Vor Jahren hat er die Familie verlassen, jetzt steht Weltenbummler Harry wieder vor der Tür – einen überstandenen Herzinfarkt im Gepäck und deshalb angewiesen auf ein bisschen Pflege. Ob dafür Noch-Ehefrau Katharina und seine älteste Tochter Julia die Richtigen sind?! Schwiegermutter Sophie allerdings wäre begeistert: endlich mal wieder etwas Spaß im Haus! Der Weiberrat, zu dem auch Harrys flippige Lieblingstochter Fritzi gehört, entscheidet, dem angezählten Egomanen Unterschlupf zu gewähren. Auch wenn Harry daran arbeitet, ein (etwas) Anderer zu werden, in einem Punkt ist er ganz der Alte geblieben: zwei linke Hände und in Reichweite stets ein Fettnäpfchen zum Reintreten. „Dieser Mann braucht keine Pflege, dieser Mann braucht einen Katastrophenschutz“, stöhnt seine künftige Ex, die nun die Zeit für reif hält, die Scheidungspapiere zu unterschreiben. Ihr Entschluss: „Harry muss weg.“ Der nimmt es wörtlich – und bekommt den zweiten Herzinfarkt. Und dem folgt die zweite Chance!

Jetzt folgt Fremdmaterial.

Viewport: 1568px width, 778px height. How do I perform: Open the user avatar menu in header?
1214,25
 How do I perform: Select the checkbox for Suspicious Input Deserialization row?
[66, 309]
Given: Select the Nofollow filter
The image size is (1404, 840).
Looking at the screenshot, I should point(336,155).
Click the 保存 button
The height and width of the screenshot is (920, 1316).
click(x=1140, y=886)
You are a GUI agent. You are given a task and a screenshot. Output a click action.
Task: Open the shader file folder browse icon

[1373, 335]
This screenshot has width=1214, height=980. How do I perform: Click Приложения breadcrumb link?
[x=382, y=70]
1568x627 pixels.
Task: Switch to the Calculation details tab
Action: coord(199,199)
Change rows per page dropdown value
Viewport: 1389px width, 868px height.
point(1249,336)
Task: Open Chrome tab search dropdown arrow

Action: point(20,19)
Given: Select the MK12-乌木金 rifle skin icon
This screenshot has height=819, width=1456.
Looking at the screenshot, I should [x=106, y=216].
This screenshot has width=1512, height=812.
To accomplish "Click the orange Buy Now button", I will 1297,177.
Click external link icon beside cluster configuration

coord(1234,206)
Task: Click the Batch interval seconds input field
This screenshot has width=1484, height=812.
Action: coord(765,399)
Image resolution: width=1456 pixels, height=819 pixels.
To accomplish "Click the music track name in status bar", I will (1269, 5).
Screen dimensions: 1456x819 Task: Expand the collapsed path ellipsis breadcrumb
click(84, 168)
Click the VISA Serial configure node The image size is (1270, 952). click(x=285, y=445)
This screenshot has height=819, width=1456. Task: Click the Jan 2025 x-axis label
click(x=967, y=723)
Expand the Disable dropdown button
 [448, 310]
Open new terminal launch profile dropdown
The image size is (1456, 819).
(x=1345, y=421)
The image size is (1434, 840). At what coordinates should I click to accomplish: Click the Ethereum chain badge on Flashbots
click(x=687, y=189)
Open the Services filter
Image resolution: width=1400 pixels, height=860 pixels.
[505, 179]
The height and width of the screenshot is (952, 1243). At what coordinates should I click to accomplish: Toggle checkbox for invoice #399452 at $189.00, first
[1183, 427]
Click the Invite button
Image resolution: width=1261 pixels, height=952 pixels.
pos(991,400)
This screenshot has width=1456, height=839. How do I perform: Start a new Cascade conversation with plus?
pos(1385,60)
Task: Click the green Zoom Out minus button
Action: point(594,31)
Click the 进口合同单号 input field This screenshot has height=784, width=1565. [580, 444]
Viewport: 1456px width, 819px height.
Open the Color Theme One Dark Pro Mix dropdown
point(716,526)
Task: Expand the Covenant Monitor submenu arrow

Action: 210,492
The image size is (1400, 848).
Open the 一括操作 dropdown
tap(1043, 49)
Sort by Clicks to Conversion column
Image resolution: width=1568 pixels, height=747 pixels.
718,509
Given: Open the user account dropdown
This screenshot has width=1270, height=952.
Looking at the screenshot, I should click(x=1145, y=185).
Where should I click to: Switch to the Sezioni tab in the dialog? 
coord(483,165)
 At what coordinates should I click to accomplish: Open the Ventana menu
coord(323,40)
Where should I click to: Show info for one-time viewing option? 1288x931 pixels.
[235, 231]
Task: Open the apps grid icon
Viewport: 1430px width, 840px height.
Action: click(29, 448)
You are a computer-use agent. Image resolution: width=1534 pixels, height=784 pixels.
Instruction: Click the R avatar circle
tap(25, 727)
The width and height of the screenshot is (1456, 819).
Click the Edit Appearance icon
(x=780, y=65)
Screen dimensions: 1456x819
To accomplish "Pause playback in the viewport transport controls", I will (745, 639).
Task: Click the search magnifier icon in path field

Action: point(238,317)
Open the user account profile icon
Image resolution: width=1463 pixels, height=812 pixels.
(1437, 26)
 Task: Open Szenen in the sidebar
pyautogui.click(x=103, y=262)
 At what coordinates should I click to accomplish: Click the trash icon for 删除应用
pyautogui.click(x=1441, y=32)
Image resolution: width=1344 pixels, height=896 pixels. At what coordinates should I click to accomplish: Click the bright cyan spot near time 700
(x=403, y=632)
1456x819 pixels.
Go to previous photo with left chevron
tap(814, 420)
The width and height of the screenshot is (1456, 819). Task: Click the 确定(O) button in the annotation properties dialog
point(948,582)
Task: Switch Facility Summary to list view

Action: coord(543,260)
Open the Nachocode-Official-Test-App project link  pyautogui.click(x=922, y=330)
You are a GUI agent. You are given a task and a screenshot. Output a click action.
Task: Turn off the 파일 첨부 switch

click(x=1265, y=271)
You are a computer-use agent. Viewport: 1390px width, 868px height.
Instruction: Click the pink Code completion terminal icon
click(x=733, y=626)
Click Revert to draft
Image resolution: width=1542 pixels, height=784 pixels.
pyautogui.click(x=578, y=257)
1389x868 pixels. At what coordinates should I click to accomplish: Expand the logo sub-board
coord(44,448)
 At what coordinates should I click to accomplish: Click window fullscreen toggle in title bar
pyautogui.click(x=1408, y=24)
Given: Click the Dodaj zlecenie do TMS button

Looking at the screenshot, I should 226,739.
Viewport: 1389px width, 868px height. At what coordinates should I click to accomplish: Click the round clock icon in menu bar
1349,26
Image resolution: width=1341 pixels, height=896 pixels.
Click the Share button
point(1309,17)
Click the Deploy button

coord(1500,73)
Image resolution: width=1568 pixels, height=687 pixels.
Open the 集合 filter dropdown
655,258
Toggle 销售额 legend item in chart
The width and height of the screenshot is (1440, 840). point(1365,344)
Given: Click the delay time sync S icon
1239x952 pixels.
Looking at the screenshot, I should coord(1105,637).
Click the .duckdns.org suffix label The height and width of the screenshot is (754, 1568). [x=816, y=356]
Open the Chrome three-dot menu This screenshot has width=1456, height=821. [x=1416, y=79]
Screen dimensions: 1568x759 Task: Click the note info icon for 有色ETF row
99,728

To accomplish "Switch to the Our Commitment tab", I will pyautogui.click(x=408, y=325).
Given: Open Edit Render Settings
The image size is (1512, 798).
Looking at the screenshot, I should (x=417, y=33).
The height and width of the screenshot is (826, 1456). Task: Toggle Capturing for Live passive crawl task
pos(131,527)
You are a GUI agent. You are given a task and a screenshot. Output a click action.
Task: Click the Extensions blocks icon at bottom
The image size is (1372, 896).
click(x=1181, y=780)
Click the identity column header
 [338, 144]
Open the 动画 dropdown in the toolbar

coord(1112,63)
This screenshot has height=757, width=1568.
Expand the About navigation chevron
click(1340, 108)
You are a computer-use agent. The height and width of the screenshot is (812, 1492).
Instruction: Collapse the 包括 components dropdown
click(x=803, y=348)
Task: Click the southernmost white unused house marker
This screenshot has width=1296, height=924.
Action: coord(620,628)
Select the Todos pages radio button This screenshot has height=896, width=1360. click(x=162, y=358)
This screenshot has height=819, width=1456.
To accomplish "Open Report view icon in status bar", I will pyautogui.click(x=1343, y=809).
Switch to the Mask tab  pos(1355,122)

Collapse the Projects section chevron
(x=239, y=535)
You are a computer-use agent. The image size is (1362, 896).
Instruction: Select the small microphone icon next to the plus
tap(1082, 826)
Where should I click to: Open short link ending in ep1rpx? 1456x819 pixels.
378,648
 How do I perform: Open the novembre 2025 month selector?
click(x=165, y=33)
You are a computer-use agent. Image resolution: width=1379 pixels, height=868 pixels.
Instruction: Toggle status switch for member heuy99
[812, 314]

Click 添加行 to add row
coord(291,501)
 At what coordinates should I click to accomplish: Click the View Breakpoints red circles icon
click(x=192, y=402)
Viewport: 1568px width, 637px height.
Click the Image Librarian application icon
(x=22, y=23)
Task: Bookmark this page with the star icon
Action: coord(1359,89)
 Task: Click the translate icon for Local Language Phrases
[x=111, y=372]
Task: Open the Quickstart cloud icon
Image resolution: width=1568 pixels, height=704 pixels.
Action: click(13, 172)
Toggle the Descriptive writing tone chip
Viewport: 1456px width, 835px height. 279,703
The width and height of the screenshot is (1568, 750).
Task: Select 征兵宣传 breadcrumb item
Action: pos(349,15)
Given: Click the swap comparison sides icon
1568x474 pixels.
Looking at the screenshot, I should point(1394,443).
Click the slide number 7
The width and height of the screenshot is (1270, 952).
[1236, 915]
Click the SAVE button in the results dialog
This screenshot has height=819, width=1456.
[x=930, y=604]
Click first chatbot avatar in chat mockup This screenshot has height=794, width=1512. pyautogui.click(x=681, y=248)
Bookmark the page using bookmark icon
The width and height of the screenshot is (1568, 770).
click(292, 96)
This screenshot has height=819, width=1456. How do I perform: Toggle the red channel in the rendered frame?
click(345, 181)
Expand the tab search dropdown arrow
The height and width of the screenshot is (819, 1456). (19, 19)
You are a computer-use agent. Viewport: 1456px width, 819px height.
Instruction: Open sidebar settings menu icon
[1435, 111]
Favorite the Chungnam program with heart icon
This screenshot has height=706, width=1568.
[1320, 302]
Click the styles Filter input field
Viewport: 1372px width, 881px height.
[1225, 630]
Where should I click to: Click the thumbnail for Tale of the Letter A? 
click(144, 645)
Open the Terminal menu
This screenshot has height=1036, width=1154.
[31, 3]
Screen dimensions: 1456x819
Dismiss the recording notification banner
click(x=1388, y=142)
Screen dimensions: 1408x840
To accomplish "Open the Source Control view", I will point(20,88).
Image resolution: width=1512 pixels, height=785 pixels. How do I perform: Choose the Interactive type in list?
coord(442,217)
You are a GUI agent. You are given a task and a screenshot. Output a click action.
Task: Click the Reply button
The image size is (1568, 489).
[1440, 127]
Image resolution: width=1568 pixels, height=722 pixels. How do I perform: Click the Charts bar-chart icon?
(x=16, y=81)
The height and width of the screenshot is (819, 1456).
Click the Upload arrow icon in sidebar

„Harry nervt“ beginnt als Komödie mit Ansage, die dennoch Laune macht – ob der Unbedarftheit und Ungeschicklichkeit der Hauptfigur. Kein Sicherungskasten, keine venezianische Vase, kein Treppenlift sind sicher vor ihm. Auch wenn die Gags keine Brüller sind – im Angesicht des deutschen Fernsehens muss man heute schon dankbar sein für solche Spurenelemente von Situationskomik. Günther Maria Halmer ist ein guter Komödiant, dass er und seine weiblichen Kolleginnen Angela Roy, Maria Simon, Claudia Eisinger und Christine Schorn spielend in Ernsthaftigkeit umswitchen können, erleichtert die bruchlose Tonlagenwende in der Mitte des Films. Diese Besetzung ist ohnehin das größte Pfund dieser kleinen romantischen Alltagskomödie, die so ihre Momente hat – aber auch hübsche Dialoge. „Geht es dir denn gut?“, will Harry von seiner Schwiegermutter wissen. Diese bejaht: „Ich lese noch Bücher, ich kann alleine Essen, ich kann alleine gehen, ich mach mir selber die Haare, und solange ich noch mit Katharina streiten kann, geht es mir gut.“ Eine noch ironischere Humortonlage hat Drehbuchautor Mathias Klaschka dem betreuenden Arzt des Helden zugewiesen. „Jetzt ist der Spaß wohl vorbei?“, ahnt Harry. Darauf ein lächelnder Dr. Keller: „Hier, mein Hund Oskar, 14 Jahre alt, also Hasen jagt er nicht mehr, und das Gebiss ist auch nicht mehr so richtig in Ordnung. Die meiste Zeit liegt er auf seiner Decke und riecht ein bisschen streng – aber ansonsten ist er ein sehr glücklicher Hund.“
Dieser Vergleich wird mehrere Male im Film wieder aufgenommen. Am Ende, im Schoße der Familie (um nicht zu sagen: im Schoße der Gattin), ist Harry wieder ganz der Alte: ein männliches Raubtier. Auch wenn diese Struktur der Remarriage Comedy, die ihre Wurzeln in den Hollywood-Komödien der 30er Jahre hat, festgeschrieben ist bis zum Happy End – so ist doch der Mix aus Pointen und ernsthaften Tönen, aus Komödie, Romanze und Selbstfindung so gestaltet, dass zumindest nie Langeweile aufkommt. Erleichternd für den Zuschauer hinzu kommt die Inszenierung, die auch visuell keine Ramafamilienglückseligkeit nahelegt und statt der Degeto-Überbelichtungsästhetik auf satte, kontrastreiche Bilder setzt. Es hat sich (offen)sichtlich gelohnt, dem jungen Serienregisseur Bruno Grass eine Chance zu geben, und ihn mit dem Kamera-Routinier Konstantin Kröning zusammenarbeiten zu lassen.